**TO BE DONE:** Write the next part of the passage on voxel reconstructions from webcam and digital camera images, picking up right after its final sentence.

**DOCUMENT SECTION:**
******************************

Figure 4.5: On the left a reconstruction using the histogram consistency check of the Patrick
dataset with background removed; on the right a reconstruction where the background was
not removed. We found that our implementation of the histogram check accepted all voxels to
be consistent immediately.

One might question why the non-working histogram consistency check still gives good
results. We introduce a consistency check which accepts every pixel collection that contains
no background pixels (just as our histogram consistency check appears to be doing) and call it
the visual hull consistency check. This consistency check effectively degenerates voxel coloring
to a visual hull algorithm [12]. A visual hull algorithm intersects rays from object boundaries
from all images to retrieve object shape (see figure 4.6).

Figure 4.6: On the left photographs are taken of an object. On the right, foreground areas
of these photographs are backprojected into 3D space. The visual hull is inferred from the
intersection of these backprojections. Figure taken from [12]

30
The quality of a visual hull reconstruction is highly dependant on the quality of background
removal. If the background has been removed very carefully and a lot of images from all
sides are available, then the inferred shape will be very close to the actual object shape (see
figure 4.7).

Figure 4.7: A round object with hole and its visual hull (bold lines) as it would be inferred from
images taken from the displayed camera standpoints. The more images available the better
the shape recovered. This assumes the object boundaries in the images are correct requiring
good background removal. Figure taken from [12]

4.4 Webcam versus digital camera


To evaluate the use of a webcam in our setup we will compare reconstructions created from its
images to images created by a digital camera. In figure 4.8 we show an image created using our
webcam and a part of an image created using our digital camera; both images contain 640x480
pixels. That our digital camera image has a better CCD chip than the webcam is visible in
the yellow of the head: many more shades of yellow are used.
For both datasets we have made reconstructions using the adaptive consistency check. A
nice feature of this check observed by Verstraeten [15] is that good parameters for one size of
the voxel volume will also work for other sizes. This means one can double the resolution of
the voxel volume without having to search for good parameters again (this would be needed
in case we used the original consistency check). Thus far all our reconstructions used a voxel
resolution which corresponded to real-world voxel sizes of 1 mm3 . For the athlete dataset the
volume size of 90x60x100 corresponds to this real-world size.
In our comparison of the webcam and the digital camera we will be varying the resolution
of the voxel volume. You can find results for the athlete datasets for varying resolutions in
table 4.1; a number of images of the reconstruction for different resolutions are shown in figure
4.9.
We have found that in terms of shape the webcam and digital camera differ very little at
low resolutions. For higher resolutions the webcam reconstructions contain lots of small holes
and the digital camera reconstructions are clearly better. This is also visible in the numbers
of voxels in the reconstructions: for low resolutions there is little difference, but for higher
resolutions the differences are big.
In terms of color the digital camera is always superior, as is to be expected from its more
expensive CCD chip. For the resolutions shown in figure 4.9 the webcam color quality is only

31
Figure 4.8: On the left one of 23 input images of the webcam athlete dataset (size is 640x480).
On the right a part of one of 23 input images of the digital camera athlete dataset is shown
(part is the middle 640x480 area of the actual 2048x1536 sized image). By showing an area
of the same size from both images you can see the difference in scale between the cameras.

******************************

**DATA EXTRACT:**
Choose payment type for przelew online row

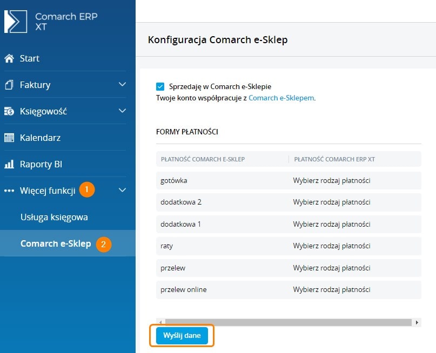coord(331,289)
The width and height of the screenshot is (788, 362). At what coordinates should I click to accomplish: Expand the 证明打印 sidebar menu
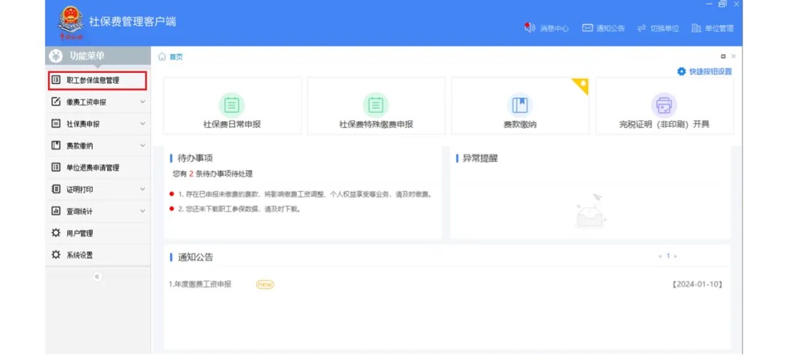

******************************

**RESULT OF THIS TASK:**
In a color edition of this report you will be able to see that the digital camera uses a greater
range of colors than the webcam. The athlete dataset shows a figure called Tweety which is
trademarked and copyrighted by Warner Bros.

Athlete object Webcam dataset Digital camera dataset


Voxel volume size Voxels colored Reprojection error Voxels colored Reprojection error
45x30x50 2772 0.1976 2699 0.1546
90x60x100 15348 0.1216 15458 0.0984
135x90x150 36925 0.1006 38523 0.0825
180x120x200 67012 0.0913 71586 0.0747
225x150x250 104567 0.0871 114770 0.0703
270x180x300 146854 0.0865 167719 0.0674

Table 4.1: Table with number of voxels in the reconstruction and the reprojection error for
the webcam athlete dataset and the digital camera athlete dataset for different sizes of the
reconstruction volume. The webcam dataset contains 778 438 non-background pixels in total;
the digital camera dataset contains 6 339 963 non-background pixels.

32
webcam reconstructions digital camera reconstructions

45x30x50 45x30x50

90x60x100 90x60x100

180x120x200 180x120x200

270x180x300 270x180x300

Figure 4.9: Reconstructions of the athlete dataset from webcam images (left) and digital
camera images (right). Reconstruction voxel volume sizes were varied and are shown below
each image. Areas of interest include the tail, the back of the head, the hand and the beak.
33
acceptable for 45x30x50 and 90x60x100; for higher resolutions the colors become more noisy.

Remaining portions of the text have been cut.